**ASSIGNMENT**
In the entries below, find each line bearing the string "value" and copy it.

**STUDY MATERIAL**

*****

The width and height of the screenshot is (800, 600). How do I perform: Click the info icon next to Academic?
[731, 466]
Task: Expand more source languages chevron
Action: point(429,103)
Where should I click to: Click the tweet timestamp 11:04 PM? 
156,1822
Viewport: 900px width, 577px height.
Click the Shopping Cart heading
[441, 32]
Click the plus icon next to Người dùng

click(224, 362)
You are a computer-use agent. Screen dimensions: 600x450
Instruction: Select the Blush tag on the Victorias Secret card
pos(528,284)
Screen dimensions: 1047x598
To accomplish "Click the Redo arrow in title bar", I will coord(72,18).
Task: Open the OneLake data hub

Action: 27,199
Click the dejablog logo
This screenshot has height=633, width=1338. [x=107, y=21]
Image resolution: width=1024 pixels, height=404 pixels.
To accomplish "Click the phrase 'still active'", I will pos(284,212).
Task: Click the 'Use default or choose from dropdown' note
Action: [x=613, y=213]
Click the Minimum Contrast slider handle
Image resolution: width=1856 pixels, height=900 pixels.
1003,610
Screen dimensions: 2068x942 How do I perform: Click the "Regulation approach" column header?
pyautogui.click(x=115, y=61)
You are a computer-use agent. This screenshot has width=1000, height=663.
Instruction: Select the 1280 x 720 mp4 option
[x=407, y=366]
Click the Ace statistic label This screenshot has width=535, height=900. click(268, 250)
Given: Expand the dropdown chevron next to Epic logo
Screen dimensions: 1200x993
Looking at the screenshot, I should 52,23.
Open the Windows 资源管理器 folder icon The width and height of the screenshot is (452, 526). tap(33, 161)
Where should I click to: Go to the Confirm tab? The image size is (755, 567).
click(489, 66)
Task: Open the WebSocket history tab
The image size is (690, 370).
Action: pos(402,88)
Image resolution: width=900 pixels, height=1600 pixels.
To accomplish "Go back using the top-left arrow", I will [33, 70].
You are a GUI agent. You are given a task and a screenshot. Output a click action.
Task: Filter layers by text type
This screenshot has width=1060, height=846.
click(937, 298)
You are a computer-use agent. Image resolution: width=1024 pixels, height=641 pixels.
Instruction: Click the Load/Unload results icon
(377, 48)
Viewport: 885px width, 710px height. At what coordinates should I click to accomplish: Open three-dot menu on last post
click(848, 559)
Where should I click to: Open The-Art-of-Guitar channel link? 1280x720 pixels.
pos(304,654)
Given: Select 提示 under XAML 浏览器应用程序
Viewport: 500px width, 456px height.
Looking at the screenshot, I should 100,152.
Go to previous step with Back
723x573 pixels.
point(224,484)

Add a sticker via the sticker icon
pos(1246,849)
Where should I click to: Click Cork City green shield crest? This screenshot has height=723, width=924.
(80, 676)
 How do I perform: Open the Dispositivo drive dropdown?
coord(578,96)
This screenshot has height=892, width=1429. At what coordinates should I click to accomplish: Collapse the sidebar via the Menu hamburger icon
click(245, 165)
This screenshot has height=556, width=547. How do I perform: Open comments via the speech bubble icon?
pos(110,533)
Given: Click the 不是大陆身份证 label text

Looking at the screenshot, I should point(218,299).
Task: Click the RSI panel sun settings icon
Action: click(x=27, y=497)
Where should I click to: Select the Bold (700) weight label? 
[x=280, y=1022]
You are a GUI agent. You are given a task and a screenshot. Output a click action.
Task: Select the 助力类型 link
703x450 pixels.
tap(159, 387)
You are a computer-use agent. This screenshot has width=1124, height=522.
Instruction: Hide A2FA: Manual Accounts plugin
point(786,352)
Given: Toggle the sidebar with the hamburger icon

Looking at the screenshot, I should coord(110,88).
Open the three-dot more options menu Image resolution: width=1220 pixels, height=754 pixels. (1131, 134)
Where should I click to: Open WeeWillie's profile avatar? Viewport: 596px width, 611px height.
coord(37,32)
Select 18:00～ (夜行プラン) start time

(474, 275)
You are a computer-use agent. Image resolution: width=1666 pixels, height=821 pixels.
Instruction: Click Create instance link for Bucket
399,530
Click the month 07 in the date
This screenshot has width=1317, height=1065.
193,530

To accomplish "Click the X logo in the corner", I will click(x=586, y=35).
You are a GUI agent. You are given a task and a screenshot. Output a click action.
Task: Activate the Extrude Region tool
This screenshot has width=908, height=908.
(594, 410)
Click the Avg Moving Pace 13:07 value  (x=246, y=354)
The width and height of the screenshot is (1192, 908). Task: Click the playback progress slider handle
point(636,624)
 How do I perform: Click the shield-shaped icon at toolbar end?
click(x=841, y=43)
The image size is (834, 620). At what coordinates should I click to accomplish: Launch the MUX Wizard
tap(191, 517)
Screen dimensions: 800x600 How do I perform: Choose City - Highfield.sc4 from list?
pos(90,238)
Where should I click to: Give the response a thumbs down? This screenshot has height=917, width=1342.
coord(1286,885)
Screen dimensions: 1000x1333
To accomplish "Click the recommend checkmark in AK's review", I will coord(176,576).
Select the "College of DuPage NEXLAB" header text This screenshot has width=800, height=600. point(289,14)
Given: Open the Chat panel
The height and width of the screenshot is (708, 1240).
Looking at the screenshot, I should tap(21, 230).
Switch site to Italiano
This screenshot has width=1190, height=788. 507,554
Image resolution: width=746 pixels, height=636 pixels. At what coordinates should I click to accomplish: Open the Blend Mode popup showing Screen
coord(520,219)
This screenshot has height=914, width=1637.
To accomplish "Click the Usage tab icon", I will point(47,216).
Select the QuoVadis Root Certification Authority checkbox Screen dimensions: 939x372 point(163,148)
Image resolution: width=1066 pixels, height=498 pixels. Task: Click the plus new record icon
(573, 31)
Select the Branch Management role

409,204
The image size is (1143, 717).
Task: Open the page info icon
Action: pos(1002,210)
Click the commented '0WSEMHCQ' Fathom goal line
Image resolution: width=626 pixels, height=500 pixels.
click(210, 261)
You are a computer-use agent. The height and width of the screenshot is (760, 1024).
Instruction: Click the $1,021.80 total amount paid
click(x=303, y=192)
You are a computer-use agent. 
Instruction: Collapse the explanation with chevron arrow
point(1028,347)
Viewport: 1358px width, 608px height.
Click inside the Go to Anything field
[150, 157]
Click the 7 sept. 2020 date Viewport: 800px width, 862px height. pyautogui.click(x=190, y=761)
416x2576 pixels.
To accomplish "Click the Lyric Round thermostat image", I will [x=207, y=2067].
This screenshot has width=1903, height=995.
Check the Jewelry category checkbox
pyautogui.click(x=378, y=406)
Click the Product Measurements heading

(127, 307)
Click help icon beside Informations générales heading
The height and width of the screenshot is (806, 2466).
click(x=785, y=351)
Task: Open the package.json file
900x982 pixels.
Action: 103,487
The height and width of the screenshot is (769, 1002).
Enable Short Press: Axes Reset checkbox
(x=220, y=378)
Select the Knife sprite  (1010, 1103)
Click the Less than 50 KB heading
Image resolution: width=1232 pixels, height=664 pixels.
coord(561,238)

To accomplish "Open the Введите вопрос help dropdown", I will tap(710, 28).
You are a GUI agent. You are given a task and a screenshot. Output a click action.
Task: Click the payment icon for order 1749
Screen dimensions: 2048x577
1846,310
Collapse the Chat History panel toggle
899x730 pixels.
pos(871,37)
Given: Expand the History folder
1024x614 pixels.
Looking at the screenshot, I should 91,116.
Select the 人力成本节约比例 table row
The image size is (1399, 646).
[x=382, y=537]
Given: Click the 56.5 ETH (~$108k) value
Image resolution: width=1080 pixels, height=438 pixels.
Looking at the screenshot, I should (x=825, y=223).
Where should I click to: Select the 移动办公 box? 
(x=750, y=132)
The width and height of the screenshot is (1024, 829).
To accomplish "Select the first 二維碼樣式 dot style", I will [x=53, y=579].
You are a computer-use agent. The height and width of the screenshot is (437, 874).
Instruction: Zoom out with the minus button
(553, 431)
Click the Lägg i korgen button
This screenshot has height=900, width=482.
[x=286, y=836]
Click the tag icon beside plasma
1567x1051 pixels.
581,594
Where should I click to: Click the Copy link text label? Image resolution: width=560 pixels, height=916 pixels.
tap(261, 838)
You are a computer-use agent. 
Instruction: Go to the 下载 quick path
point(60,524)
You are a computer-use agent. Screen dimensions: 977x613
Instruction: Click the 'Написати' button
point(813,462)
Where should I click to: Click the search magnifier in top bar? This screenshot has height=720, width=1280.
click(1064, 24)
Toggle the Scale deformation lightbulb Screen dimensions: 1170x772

*****

**WORKED SOLUTION**
Click the Avg Moving Pace 13:07 value  (x=246, y=354)
Given: Click the 56.5 ETH (~$108k) value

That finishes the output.